→ **BRIEF**:
Could you copy every record exactly as it appears?

----

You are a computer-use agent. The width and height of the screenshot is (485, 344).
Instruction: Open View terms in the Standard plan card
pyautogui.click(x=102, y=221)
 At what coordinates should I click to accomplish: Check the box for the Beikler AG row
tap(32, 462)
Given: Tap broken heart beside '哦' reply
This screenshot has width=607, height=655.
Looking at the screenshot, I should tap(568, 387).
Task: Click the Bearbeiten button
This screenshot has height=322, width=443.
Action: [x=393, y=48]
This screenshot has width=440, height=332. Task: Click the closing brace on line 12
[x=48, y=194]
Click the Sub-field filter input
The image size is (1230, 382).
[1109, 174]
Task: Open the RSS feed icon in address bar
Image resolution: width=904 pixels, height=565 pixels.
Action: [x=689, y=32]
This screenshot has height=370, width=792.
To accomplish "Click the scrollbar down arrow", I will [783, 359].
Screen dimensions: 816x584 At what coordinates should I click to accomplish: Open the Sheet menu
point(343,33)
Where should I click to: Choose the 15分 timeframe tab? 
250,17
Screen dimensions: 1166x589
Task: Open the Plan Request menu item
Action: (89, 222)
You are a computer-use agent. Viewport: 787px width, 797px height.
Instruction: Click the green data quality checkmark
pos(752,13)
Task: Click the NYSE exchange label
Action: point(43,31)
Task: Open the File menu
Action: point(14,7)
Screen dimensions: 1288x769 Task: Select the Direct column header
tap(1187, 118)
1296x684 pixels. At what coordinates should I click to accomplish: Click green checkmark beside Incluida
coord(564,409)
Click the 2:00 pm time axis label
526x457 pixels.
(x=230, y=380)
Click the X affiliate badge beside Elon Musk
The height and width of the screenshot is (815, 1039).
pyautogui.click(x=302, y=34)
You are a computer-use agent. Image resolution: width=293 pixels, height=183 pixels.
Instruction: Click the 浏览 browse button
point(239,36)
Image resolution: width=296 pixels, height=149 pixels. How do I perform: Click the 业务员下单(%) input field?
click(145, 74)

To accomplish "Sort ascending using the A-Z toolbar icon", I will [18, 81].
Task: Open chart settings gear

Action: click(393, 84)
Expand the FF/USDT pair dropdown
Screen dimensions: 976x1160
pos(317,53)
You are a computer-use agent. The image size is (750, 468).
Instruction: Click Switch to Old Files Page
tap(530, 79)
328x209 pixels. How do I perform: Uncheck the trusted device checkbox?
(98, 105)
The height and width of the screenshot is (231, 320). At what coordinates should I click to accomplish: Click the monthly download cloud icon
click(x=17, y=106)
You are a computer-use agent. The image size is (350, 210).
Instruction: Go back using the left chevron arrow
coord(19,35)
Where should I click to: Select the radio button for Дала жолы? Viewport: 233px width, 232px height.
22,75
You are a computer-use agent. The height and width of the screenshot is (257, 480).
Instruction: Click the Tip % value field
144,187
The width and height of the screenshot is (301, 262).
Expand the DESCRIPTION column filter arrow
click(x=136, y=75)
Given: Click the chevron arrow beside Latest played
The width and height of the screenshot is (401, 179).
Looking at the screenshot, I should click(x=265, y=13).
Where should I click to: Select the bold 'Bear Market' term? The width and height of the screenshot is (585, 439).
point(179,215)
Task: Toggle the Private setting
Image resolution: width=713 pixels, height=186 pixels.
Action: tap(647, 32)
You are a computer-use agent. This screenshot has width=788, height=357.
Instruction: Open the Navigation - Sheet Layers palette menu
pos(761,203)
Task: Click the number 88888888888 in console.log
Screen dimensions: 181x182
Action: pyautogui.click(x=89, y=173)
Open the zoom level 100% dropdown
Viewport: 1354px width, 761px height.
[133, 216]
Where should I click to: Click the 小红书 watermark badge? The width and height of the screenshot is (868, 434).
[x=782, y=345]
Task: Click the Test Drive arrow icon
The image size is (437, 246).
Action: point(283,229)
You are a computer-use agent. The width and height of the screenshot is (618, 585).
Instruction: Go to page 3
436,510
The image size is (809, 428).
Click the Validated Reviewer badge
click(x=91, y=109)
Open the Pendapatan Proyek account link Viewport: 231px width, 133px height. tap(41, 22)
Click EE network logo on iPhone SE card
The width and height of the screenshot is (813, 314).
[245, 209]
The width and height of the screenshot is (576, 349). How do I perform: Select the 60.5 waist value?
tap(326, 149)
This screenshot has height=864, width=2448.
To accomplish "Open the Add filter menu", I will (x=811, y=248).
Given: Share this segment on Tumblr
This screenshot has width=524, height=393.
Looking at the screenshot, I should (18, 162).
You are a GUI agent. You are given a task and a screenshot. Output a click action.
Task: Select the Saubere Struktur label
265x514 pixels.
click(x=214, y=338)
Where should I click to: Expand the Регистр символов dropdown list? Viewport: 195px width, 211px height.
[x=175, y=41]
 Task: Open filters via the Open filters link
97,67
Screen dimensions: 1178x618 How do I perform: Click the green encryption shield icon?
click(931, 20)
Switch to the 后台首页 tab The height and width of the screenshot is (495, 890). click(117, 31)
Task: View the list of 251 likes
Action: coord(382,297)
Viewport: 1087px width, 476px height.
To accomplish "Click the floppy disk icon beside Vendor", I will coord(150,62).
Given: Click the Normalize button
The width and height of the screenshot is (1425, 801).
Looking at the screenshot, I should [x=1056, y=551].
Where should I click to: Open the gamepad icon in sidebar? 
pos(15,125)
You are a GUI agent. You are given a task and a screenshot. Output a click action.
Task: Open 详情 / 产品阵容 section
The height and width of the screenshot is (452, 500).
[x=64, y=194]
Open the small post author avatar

----

→ **TASK RESPONSE**:
You are a computer-use agent. The width and height of the screenshot is (485, 344).
Instruction: Open View terms in the Standard plan card
pyautogui.click(x=102, y=221)
 At what coordinates should I click to accomplish: Check the box for the Beikler AG row
tap(32, 462)
Given: Tap broken heart beside '哦' reply
This screenshot has width=607, height=655.
Looking at the screenshot, I should tap(568, 387).
Task: Click the Bearbeiten button
This screenshot has height=322, width=443.
Action: [x=393, y=48]
This screenshot has width=440, height=332. Task: Click the closing brace on line 12
[x=48, y=194]
Click the Sub-field filter input
The image size is (1230, 382).
[1109, 174]
Task: Open the RSS feed icon in address bar
Image resolution: width=904 pixels, height=565 pixels.
Action: [x=689, y=32]
This screenshot has height=370, width=792.
To accomplish "Click the scrollbar down arrow", I will [783, 359].
Screen dimensions: 816x584 At what coordinates should I click to accomplish: Open the Sheet menu
point(343,33)
Where should I click to: Choose the 15分 timeframe tab? 
250,17
Screen dimensions: 1166x589
Task: Open the Plan Request menu item
Action: (89, 222)
You are a computer-use agent. Viewport: 787px width, 797px height.
Instruction: Click the green data quality checkmark
pos(752,13)
Task: Click the NYSE exchange label
Action: point(43,31)
Task: Open the File menu
Action: point(14,7)
Screen dimensions: 1288x769 Task: Select the Direct column header
tap(1187, 118)
1296x684 pixels. At what coordinates should I click to accomplish: Click green checkmark beside Incluida
coord(564,409)
Click the 2:00 pm time axis label
526x457 pixels.
(x=230, y=380)
Click the X affiliate badge beside Elon Musk
The height and width of the screenshot is (815, 1039).
pyautogui.click(x=302, y=34)
You are a computer-use agent. Image resolution: width=293 pixels, height=183 pixels.
Instruction: Click the 浏览 browse button
point(239,36)
Image resolution: width=296 pixels, height=149 pixels. How do I perform: Click the 业务员下单(%) input field?
click(145, 74)

To accomplish "Sort ascending using the A-Z toolbar icon", I will [18, 81].
Task: Open chart settings gear

Action: click(393, 84)
Expand the FF/USDT pair dropdown
Screen dimensions: 976x1160
pos(317,53)
You are a computer-use agent. The image size is (750, 468).
Instruction: Click Switch to Old Files Page
tap(530, 79)
328x209 pixels. How do I perform: Uncheck the trusted device checkbox?
(98, 105)
The height and width of the screenshot is (231, 320). At what coordinates should I click to accomplish: Click the monthly download cloud icon
click(x=17, y=106)
You are a computer-use agent. The image size is (350, 210).
Instruction: Go back using the left chevron arrow
coord(19,35)
Where should I click to: Select the radio button for Дала жолы? Viewport: 233px width, 232px height.
22,75
You are a computer-use agent. The height and width of the screenshot is (257, 480).
Instruction: Click the Tip % value field
144,187
The width and height of the screenshot is (301, 262).
Expand the DESCRIPTION column filter arrow
click(x=136, y=75)
Given: Click the chevron arrow beside Latest played
The width and height of the screenshot is (401, 179).
Looking at the screenshot, I should click(x=265, y=13).
Where should I click to: Select the bold 'Bear Market' term? The width and height of the screenshot is (585, 439).
point(179,215)
Task: Toggle the Private setting
Image resolution: width=713 pixels, height=186 pixels.
Action: tap(647, 32)
You are a computer-use agent. This screenshot has width=788, height=357.
Instruction: Open the Navigation - Sheet Layers palette menu
pos(761,203)
Task: Click the number 88888888888 in console.log
Screen dimensions: 181x182
Action: pyautogui.click(x=89, y=173)
Open the zoom level 100% dropdown
Viewport: 1354px width, 761px height.
[133, 216]
Where should I click to: Click the 小红书 watermark badge? The width and height of the screenshot is (868, 434).
[x=782, y=345]
Task: Click the Test Drive arrow icon
The image size is (437, 246).
Action: point(283,229)
You are a computer-use agent. The width and height of the screenshot is (618, 585).
Instruction: Go to page 3
436,510
The image size is (809, 428).
Click the Validated Reviewer badge
click(x=91, y=109)
Open the Pendapatan Proyek account link Viewport: 231px width, 133px height. tap(41, 22)
Click EE network logo on iPhone SE card
The width and height of the screenshot is (813, 314).
[245, 209]
The width and height of the screenshot is (576, 349). How do I perform: Select the 60.5 waist value?
tap(326, 149)
This screenshot has height=864, width=2448.
To accomplish "Open the Add filter menu", I will (x=811, y=248).
Given: Share this segment on Tumblr
This screenshot has width=524, height=393.
Looking at the screenshot, I should (18, 162).
You are a GUI agent. You are given a task and a screenshot. Output a click action.
Task: Select the Saubere Struktur label
265x514 pixels.
click(x=214, y=338)
Where should I click to: Expand the Регистр символов dropdown list? Viewport: 195px width, 211px height.
[x=175, y=41]
 Task: Open filters via the Open filters link
97,67
Screen dimensions: 1178x618 How do I perform: Click the green encryption shield icon?
click(931, 20)
Switch to the 后台首页 tab The height and width of the screenshot is (495, 890). click(117, 31)
Task: View the list of 251 likes
Action: coord(382,297)
Viewport: 1087px width, 476px height.
To accomplish "Click the floppy disk icon beside Vendor", I will coord(150,62).
Given: Click the Normalize button
The width and height of the screenshot is (1425, 801).
Looking at the screenshot, I should [x=1056, y=551].
Where should I click to: Open the gamepad icon in sidebar? 
pos(15,125)
You are a GUI agent. You are given a task and a screenshot. Output a click action.
Task: Open 详情 / 产品阵容 section
The height and width of the screenshot is (452, 500).
[x=64, y=194]
Open the small post author avatar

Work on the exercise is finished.